**Apply what you read**.
• a. In the final-exam prompts, why is the total final-exam grade divided by 200? Answer in one to three sentences.
• b. According to the final-exam prompts, how many points is prompt [02] worth?
• c. Continue the final-exam prompts from where they stop.

**Source extract**.
=-=-=-=-=
Points There are 60 points available on this portion of the final. The in-class portion of the final is worth 140 points. Your total final-exam grade will be the sum of the points you earned on the two parts divided by 200 (= 140 + 60).
5 Prompts
[01] (15 points) Some cities and states are looking for ways to transition away from fossil-fuel-based heating. One concern with this policy is that it could disproportionately affect poorer or historically marginalized communities.
Let’s use our data on renters in California to explore this concern.
Regress the indicator for whether the individual has natural-gas heating (i_heat_gas
) on the individual’s income (income_100k
). Interpret the intercept and the coefficient. Then discuss whether the results provide evidence for or against (or neither) the concern that natural-gas bans will disproportionately affect poorer individuals.
[02] (5 points) Does omitted variable bias matter for the regression in [01]? Explain your answer.
=-=-=-=-=
**Provided records**.
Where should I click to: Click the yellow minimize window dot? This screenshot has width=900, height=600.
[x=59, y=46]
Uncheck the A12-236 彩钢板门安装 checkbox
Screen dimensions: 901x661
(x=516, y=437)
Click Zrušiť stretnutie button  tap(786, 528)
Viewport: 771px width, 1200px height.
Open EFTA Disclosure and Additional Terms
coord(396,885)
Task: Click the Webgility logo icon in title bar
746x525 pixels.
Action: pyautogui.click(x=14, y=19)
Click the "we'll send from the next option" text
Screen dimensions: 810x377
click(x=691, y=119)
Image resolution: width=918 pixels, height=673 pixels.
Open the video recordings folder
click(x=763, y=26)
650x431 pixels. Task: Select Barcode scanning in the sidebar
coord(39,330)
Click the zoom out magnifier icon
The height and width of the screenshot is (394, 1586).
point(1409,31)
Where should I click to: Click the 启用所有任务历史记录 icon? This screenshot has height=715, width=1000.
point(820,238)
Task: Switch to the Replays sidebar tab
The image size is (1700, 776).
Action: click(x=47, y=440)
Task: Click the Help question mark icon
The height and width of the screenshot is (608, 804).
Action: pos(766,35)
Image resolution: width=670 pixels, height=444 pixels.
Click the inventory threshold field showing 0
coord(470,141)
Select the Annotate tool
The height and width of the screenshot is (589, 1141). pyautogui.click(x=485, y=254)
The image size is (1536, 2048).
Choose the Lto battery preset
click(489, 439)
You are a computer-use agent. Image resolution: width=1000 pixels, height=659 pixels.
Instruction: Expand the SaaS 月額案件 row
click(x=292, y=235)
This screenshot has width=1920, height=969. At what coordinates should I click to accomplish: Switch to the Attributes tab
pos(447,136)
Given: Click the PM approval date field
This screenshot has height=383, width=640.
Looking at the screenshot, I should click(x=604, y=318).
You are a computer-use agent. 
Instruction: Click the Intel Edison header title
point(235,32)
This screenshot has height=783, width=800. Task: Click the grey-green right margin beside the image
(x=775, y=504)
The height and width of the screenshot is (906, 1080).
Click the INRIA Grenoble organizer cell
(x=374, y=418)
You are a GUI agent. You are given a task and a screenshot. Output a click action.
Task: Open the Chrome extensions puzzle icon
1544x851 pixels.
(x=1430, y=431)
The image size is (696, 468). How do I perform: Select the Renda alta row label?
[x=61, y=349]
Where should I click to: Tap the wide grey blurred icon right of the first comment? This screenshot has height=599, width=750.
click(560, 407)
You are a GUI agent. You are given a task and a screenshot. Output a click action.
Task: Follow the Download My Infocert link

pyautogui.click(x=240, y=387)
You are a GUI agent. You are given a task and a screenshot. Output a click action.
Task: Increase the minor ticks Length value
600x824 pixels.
=-=-=-=-=
**Task results**.
• a. The final has two parts: the in-class part is worth 140 points and this part is worth 60. Together that makes 200 points, so the points earned on both parts are added and divided by 200.

• b. 5 points.

• c.
[03] (5 points) When I asked ChatGPT about omitted-variable bias, it was concerned about the age of the house. Specifically, it said
Older houses are more likely to use natural gas heating because they were built when natural gas was the most common heating source. If older houses are also more likely to be rented by lower-income individuals (perhaps because they’re cheaper), then housing age is correlated with both income and natural gas heating. If we don’t include housing age in our model, then we may falsely conclude that lower-income individuals are more likely to have natural gas heating, when in reality, it’s because they’re more likely to live in older homes.
Run two regressions and report the results (you don’t need to interpret the estimates):
- Regress the indicator for gas heating on the year the building was built (
year_built
). - Regress the individual’s income on the year the building was built (
year_built
).
[04] (5 points) Based upon the estimates for the regressions in [03], how would omitting building age bias the coefficient estimates in [1]? Explain your answer.
[05] (15 points) Add the indicator for whether the individual is Asian (i_asian
) and its interaction with income to the regression from [1]. Interpret the intercept and all coefficients.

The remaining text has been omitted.